DATA
- - - - -
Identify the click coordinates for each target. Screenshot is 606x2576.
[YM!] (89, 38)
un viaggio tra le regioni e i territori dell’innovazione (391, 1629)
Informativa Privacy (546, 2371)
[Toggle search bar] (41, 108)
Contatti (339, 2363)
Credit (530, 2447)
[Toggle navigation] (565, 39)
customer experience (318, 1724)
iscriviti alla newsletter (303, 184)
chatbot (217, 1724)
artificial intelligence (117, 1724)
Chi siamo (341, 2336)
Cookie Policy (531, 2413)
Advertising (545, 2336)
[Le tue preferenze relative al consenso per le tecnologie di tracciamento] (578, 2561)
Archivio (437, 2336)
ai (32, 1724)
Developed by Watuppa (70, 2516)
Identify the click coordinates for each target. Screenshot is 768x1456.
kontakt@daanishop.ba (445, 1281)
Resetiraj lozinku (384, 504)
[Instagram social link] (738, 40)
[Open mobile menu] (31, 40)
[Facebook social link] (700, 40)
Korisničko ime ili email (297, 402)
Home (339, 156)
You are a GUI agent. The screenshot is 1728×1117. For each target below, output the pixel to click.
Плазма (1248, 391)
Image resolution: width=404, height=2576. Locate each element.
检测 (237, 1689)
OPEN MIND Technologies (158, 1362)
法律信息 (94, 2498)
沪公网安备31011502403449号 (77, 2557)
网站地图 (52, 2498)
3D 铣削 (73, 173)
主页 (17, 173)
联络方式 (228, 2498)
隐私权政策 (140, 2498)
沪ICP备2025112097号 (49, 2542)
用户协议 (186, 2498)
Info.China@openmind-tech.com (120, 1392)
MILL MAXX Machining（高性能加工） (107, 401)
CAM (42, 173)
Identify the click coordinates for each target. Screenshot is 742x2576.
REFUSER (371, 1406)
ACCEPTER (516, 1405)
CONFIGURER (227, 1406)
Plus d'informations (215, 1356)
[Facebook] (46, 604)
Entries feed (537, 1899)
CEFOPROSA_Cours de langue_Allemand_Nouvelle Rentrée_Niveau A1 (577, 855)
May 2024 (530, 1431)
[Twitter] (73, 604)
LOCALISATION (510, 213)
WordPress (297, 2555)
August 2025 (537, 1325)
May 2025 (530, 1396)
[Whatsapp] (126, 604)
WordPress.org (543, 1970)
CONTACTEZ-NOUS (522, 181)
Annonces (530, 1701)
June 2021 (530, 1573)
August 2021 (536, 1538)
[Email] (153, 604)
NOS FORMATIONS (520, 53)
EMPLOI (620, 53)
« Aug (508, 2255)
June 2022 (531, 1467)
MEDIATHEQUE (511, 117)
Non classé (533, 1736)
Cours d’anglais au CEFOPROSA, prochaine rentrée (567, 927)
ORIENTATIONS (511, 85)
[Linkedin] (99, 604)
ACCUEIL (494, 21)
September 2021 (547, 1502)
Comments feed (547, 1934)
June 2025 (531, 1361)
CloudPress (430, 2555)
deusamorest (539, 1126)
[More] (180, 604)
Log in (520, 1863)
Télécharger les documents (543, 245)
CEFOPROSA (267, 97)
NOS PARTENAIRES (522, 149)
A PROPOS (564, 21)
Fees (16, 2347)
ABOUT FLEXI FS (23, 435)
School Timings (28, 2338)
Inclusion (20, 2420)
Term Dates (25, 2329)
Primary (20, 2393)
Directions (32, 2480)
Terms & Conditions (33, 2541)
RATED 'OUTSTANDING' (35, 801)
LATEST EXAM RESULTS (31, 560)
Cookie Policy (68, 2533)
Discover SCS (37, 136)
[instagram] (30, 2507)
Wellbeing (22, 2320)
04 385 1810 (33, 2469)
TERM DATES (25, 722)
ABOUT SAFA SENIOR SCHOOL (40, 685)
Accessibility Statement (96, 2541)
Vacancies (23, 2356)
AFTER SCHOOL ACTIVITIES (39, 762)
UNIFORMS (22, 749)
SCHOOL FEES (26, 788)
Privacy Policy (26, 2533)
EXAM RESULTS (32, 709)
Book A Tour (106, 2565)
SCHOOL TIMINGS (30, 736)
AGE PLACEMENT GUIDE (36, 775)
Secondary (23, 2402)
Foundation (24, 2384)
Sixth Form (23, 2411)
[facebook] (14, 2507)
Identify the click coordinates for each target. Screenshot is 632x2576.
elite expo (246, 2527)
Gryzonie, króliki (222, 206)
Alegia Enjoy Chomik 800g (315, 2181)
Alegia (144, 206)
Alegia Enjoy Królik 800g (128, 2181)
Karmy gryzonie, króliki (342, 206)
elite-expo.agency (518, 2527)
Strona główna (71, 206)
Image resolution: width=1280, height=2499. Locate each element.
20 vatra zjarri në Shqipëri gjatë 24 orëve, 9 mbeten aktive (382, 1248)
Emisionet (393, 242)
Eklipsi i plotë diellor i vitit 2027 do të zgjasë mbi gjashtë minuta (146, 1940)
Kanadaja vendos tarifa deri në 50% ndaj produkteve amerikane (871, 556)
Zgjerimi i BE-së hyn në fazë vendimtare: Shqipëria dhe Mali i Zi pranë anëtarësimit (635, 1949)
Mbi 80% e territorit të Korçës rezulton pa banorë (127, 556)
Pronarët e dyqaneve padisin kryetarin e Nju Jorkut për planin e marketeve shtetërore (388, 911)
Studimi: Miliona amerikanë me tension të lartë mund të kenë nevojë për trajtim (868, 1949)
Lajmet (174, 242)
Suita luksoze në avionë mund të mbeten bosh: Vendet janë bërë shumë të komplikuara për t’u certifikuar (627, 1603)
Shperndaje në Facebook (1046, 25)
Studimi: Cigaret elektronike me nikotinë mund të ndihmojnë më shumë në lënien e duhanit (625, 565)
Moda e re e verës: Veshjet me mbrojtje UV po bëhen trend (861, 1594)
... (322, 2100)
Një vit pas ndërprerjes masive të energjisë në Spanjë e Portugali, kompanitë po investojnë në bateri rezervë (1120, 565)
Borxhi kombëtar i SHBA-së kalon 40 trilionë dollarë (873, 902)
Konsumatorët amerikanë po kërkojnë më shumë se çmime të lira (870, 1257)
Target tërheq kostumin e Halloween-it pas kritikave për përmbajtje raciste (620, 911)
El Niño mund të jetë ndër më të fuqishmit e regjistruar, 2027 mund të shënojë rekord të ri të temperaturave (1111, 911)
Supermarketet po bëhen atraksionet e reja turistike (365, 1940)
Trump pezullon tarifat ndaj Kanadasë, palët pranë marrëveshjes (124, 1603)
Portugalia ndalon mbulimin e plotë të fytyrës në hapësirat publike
- - - - -
REQUIRED WORK
Copy the lines above exactly, from the very first through the one containing "Screenshot is 768x1456.", and include no other line.

OUTPUT OF THE EXERCISE
Identify the click coordinates for each target. Screenshot is 606x2576.
[YM!] (89, 38)
un viaggio tra le regioni e i territori dell’innovazione (391, 1629)
Informativa Privacy (546, 2371)
[Toggle search bar] (41, 108)
Contatti (339, 2363)
Credit (530, 2447)
[Toggle navigation] (565, 39)
customer experience (318, 1724)
iscriviti alla newsletter (303, 184)
chatbot (217, 1724)
artificial intelligence (117, 1724)
Chi siamo (341, 2336)
Cookie Policy (531, 2413)
Advertising (545, 2336)
[Le tue preferenze relative al consenso per le tecnologie di tracciamento] (578, 2561)
Archivio (437, 2336)
ai (32, 1724)
Developed by Watuppa (70, 2516)
Identify the click coordinates for each target. Screenshot is 768x1456.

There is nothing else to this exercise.